Data entries
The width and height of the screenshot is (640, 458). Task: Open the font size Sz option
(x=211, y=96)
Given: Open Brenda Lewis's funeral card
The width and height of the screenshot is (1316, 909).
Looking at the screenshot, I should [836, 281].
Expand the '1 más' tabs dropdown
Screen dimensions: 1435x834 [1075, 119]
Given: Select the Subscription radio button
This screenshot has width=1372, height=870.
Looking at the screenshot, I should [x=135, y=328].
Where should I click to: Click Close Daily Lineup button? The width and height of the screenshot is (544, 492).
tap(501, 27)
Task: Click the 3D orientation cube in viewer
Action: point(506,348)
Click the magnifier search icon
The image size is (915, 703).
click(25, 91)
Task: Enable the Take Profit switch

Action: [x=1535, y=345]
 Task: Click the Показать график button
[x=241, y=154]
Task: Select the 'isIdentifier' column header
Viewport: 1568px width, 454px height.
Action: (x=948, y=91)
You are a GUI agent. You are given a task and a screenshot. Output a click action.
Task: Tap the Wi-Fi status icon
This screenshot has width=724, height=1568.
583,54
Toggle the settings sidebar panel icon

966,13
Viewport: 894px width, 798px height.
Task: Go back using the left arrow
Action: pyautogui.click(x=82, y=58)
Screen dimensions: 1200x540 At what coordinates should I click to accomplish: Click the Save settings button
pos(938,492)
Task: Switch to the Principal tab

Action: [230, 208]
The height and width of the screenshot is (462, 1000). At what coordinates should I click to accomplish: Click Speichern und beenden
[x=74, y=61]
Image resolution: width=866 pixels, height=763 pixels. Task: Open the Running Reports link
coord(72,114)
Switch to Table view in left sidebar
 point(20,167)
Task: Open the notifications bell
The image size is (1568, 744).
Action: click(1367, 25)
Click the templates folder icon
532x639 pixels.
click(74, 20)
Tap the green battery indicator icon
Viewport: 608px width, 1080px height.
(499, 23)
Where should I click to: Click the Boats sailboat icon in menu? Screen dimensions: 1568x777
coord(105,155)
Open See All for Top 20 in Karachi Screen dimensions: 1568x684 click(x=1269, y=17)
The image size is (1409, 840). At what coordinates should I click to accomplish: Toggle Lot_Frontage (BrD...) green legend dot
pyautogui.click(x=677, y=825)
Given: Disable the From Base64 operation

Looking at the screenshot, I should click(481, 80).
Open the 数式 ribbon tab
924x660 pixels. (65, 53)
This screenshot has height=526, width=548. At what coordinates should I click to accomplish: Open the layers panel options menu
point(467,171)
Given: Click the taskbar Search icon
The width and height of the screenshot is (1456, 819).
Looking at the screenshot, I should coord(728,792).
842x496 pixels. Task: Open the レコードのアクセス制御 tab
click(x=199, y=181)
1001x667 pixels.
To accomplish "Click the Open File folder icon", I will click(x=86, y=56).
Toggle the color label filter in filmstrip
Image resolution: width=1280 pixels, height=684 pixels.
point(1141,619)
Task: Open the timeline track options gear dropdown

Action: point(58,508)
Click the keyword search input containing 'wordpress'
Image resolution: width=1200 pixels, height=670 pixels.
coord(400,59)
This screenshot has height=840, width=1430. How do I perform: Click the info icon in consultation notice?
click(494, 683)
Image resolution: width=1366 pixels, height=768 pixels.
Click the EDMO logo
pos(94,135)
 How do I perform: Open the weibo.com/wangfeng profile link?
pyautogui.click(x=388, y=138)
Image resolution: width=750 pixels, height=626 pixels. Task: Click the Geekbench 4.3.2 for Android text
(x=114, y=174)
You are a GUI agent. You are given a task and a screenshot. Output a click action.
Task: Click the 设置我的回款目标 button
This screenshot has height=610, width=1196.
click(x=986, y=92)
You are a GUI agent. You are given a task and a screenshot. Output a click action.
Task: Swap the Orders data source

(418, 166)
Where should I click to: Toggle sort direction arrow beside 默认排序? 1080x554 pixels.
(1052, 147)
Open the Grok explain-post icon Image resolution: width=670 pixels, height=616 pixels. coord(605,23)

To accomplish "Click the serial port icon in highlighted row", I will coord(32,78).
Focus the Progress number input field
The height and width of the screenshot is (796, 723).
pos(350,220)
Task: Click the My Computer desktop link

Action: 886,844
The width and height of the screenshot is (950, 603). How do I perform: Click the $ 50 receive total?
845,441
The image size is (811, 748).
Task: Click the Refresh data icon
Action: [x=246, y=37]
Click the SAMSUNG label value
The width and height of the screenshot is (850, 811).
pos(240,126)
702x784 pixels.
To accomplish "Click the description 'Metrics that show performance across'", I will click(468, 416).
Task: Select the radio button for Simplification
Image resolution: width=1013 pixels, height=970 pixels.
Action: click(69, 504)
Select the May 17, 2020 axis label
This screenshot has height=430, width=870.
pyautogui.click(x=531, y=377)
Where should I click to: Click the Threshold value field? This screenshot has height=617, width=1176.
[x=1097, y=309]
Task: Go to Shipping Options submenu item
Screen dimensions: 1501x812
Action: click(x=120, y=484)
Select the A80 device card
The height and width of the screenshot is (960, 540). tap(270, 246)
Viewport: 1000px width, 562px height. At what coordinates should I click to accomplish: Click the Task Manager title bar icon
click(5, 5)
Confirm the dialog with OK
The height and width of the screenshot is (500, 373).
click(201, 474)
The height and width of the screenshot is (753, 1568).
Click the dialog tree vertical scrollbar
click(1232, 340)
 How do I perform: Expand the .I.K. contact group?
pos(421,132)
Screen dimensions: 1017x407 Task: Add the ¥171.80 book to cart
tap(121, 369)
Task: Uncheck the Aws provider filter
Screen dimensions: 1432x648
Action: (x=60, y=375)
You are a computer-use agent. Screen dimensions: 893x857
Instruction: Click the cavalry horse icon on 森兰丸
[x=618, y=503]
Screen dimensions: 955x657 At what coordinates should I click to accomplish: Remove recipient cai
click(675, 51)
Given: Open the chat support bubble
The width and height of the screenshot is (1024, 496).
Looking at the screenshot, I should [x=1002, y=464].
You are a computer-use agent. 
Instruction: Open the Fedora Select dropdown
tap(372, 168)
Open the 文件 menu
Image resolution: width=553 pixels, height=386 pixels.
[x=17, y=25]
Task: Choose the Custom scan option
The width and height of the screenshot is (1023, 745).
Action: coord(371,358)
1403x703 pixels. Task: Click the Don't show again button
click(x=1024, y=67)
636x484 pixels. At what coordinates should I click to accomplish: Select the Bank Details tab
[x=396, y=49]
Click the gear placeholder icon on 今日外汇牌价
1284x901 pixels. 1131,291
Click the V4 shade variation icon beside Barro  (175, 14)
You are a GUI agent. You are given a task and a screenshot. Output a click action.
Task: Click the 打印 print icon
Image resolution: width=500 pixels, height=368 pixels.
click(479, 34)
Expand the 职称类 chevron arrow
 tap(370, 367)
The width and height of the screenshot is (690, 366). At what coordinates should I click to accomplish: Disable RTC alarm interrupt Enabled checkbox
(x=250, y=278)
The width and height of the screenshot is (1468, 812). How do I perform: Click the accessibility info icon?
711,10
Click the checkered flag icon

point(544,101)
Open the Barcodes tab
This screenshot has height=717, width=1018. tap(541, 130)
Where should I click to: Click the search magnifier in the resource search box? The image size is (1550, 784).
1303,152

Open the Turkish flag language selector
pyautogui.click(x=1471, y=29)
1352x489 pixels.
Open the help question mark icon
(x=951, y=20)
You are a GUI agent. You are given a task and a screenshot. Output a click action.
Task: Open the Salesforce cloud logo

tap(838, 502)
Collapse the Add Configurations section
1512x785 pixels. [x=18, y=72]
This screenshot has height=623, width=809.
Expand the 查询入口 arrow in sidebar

Exercise aim
Return all of the lines above word for word, keeping their original order.

Worked solution
The width and height of the screenshot is (640, 458). Task: Open the font size Sz option
(x=211, y=96)
Given: Open Brenda Lewis's funeral card
The width and height of the screenshot is (1316, 909).
Looking at the screenshot, I should [836, 281].
Expand the '1 más' tabs dropdown
Screen dimensions: 1435x834 [1075, 119]
Given: Select the Subscription radio button
This screenshot has width=1372, height=870.
Looking at the screenshot, I should [x=135, y=328].
Where should I click to: Click Close Daily Lineup button? The width and height of the screenshot is (544, 492).
tap(501, 27)
Task: Click the 3D orientation cube in viewer
Action: point(506,348)
Click the magnifier search icon
The image size is (915, 703).
click(25, 91)
Task: Enable the Take Profit switch

Action: [x=1535, y=345]
 Task: Click the Показать график button
[x=241, y=154]
Task: Select the 'isIdentifier' column header
Viewport: 1568px width, 454px height.
Action: (x=948, y=91)
You are a GUI agent. You are given a task and a screenshot. Output a click action.
Task: Tap the Wi-Fi status icon
This screenshot has width=724, height=1568.
583,54
Toggle the settings sidebar panel icon

966,13
Viewport: 894px width, 798px height.
Task: Go back using the left arrow
Action: pyautogui.click(x=82, y=58)
Screen dimensions: 1200x540 At what coordinates should I click to accomplish: Click the Save settings button
pos(938,492)
Task: Switch to the Principal tab

Action: [230, 208]
The height and width of the screenshot is (462, 1000). At what coordinates should I click to accomplish: Click Speichern und beenden
[x=74, y=61]
Image resolution: width=866 pixels, height=763 pixels. Task: Open the Running Reports link
coord(72,114)
Switch to Table view in left sidebar
 point(20,167)
Task: Open the notifications bell
The image size is (1568, 744).
Action: click(1367, 25)
Click the templates folder icon
532x639 pixels.
click(74, 20)
Tap the green battery indicator icon
Viewport: 608px width, 1080px height.
(499, 23)
Where should I click to: Click the Boats sailboat icon in menu? Screen dimensions: 1568x777
coord(105,155)
Open See All for Top 20 in Karachi Screen dimensions: 1568x684 click(x=1269, y=17)
The image size is (1409, 840). At what coordinates should I click to accomplish: Toggle Lot_Frontage (BrD...) green legend dot
pyautogui.click(x=677, y=825)
Given: Disable the From Base64 operation

Looking at the screenshot, I should click(481, 80).
Open the 数式 ribbon tab
924x660 pixels. (65, 53)
This screenshot has height=526, width=548. At what coordinates should I click to accomplish: Open the layers panel options menu
point(467,171)
Given: Click the taskbar Search icon
The width and height of the screenshot is (1456, 819).
Looking at the screenshot, I should coord(728,792).
842x496 pixels. Task: Open the レコードのアクセス制御 tab
click(x=199, y=181)
1001x667 pixels.
To accomplish "Click the Open File folder icon", I will click(x=86, y=56).
Toggle the color label filter in filmstrip
Image resolution: width=1280 pixels, height=684 pixels.
point(1141,619)
Task: Open the timeline track options gear dropdown

Action: point(58,508)
Click the keyword search input containing 'wordpress'
Image resolution: width=1200 pixels, height=670 pixels.
coord(400,59)
This screenshot has height=840, width=1430. How do I perform: Click the info icon in consultation notice?
click(494, 683)
Image resolution: width=1366 pixels, height=768 pixels.
Click the EDMO logo
pos(94,135)
 How do I perform: Open the weibo.com/wangfeng profile link?
pyautogui.click(x=388, y=138)
Image resolution: width=750 pixels, height=626 pixels. Task: Click the Geekbench 4.3.2 for Android text
(x=114, y=174)
You are a GUI agent. You are given a task and a screenshot. Output a click action.
Task: Click the 设置我的回款目标 button
This screenshot has height=610, width=1196.
click(x=986, y=92)
You are a GUI agent. You are given a task and a screenshot. Output a click action.
Task: Swap the Orders data source

(418, 166)
Where should I click to: Toggle sort direction arrow beside 默认排序? 1080x554 pixels.
(1052, 147)
Open the Grok explain-post icon Image resolution: width=670 pixels, height=616 pixels. coord(605,23)

To accomplish "Click the serial port icon in highlighted row", I will coord(32,78).
Focus the Progress number input field
The height and width of the screenshot is (796, 723).
pos(350,220)
Task: Click the My Computer desktop link

Action: 886,844
The width and height of the screenshot is (950, 603). How do I perform: Click the $ 50 receive total?
845,441
The image size is (811, 748).
Task: Click the Refresh data icon
Action: [x=246, y=37]
Click the SAMSUNG label value
The width and height of the screenshot is (850, 811).
pos(240,126)
702x784 pixels.
To accomplish "Click the description 'Metrics that show performance across'", I will click(468, 416).
Task: Select the radio button for Simplification
Image resolution: width=1013 pixels, height=970 pixels.
Action: click(69, 504)
Select the May 17, 2020 axis label
This screenshot has height=430, width=870.
pyautogui.click(x=531, y=377)
Where should I click to: Click the Threshold value field? This screenshot has height=617, width=1176.
[x=1097, y=309]
Task: Go to Shipping Options submenu item
Screen dimensions: 1501x812
Action: click(x=120, y=484)
Select the A80 device card
The height and width of the screenshot is (960, 540). tap(270, 246)
Viewport: 1000px width, 562px height. At what coordinates should I click to accomplish: Click the Task Manager title bar icon
click(5, 5)
Confirm the dialog with OK
The height and width of the screenshot is (500, 373).
click(201, 474)
The height and width of the screenshot is (753, 1568).
Click the dialog tree vertical scrollbar
click(1232, 340)
 How do I perform: Expand the .I.K. contact group?
pos(421,132)
Screen dimensions: 1017x407 Task: Add the ¥171.80 book to cart
tap(121, 369)
Task: Uncheck the Aws provider filter
Screen dimensions: 1432x648
Action: (x=60, y=375)
You are a computer-use agent. Screen dimensions: 893x857
Instruction: Click the cavalry horse icon on 森兰丸
[x=618, y=503]
Screen dimensions: 955x657 At what coordinates should I click to accomplish: Remove recipient cai
click(675, 51)
Given: Open the chat support bubble
The width and height of the screenshot is (1024, 496).
Looking at the screenshot, I should [x=1002, y=464].
You are a computer-use agent. 
Instruction: Open the Fedora Select dropdown
tap(372, 168)
Open the 文件 menu
Image resolution: width=553 pixels, height=386 pixels.
[x=17, y=25]
Task: Choose the Custom scan option
The width and height of the screenshot is (1023, 745).
Action: coord(371,358)
1403x703 pixels. Task: Click the Don't show again button
click(x=1024, y=67)
636x484 pixels. At what coordinates should I click to accomplish: Select the Bank Details tab
[x=396, y=49]
Click the gear placeholder icon on 今日外汇牌价
1284x901 pixels. 1131,291
Click the V4 shade variation icon beside Barro  (175, 14)
You are a GUI agent. You are given a task and a screenshot. Output a click action.
Task: Click the 打印 print icon
Image resolution: width=500 pixels, height=368 pixels.
click(479, 34)
Expand the 职称类 chevron arrow
 tap(370, 367)
The width and height of the screenshot is (690, 366). At what coordinates should I click to accomplish: Disable RTC alarm interrupt Enabled checkbox
(x=250, y=278)
The width and height of the screenshot is (1468, 812). How do I perform: Click the accessibility info icon?
711,10
Click the checkered flag icon

point(544,101)
Open the Barcodes tab
This screenshot has height=717, width=1018. tap(541, 130)
Where should I click to: Click the search magnifier in the resource search box? The image size is (1550, 784).
1303,152

Open the Turkish flag language selector
pyautogui.click(x=1471, y=29)
1352x489 pixels.
Open the help question mark icon
(x=951, y=20)
You are a GUI agent. You are given a task and a screenshot. Output a click action.
Task: Open the Salesforce cloud logo

tap(838, 502)
Collapse the Add Configurations section
1512x785 pixels. [x=18, y=72]
This screenshot has height=623, width=809.
Expand the 查询入口 arrow in sidebar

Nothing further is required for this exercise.